:: Task objective ::
Transcribe the lines below exactly. No image belongs in the transcription.

Records from a data source:
╭──

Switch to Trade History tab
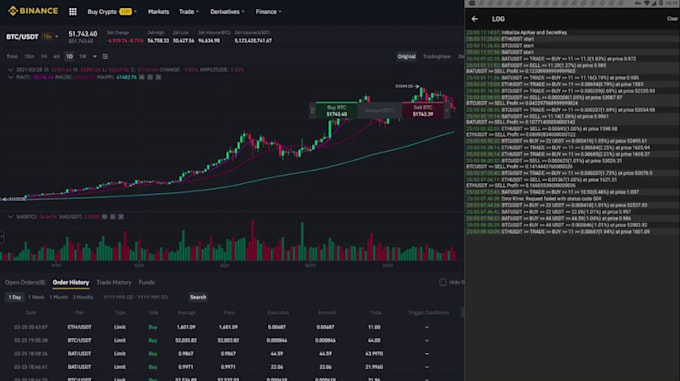This screenshot has width=680, height=381. (x=114, y=283)
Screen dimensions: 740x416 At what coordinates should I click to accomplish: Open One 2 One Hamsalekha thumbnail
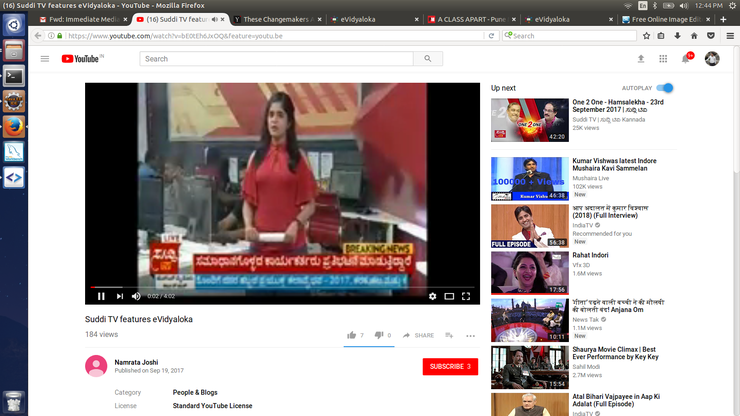click(529, 121)
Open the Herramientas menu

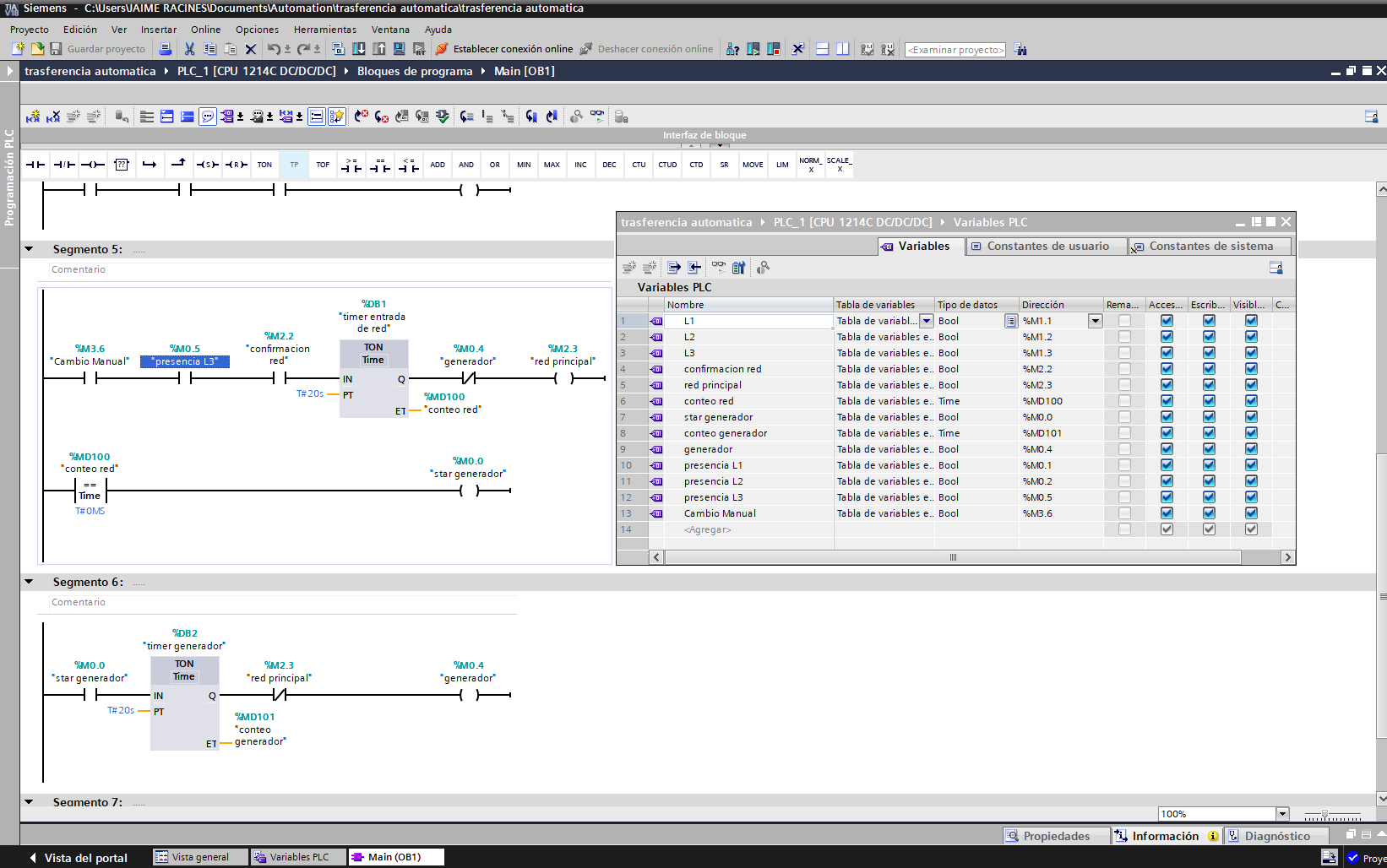coord(325,30)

╰──

:: Response area ::
Switch to Trade History tab
This screenshot has width=680, height=381. (x=114, y=283)
Screen dimensions: 740x416 At what coordinates should I click to accomplish: Open One 2 One Hamsalekha thumbnail
click(529, 121)
Open the Herramientas menu

coord(325,30)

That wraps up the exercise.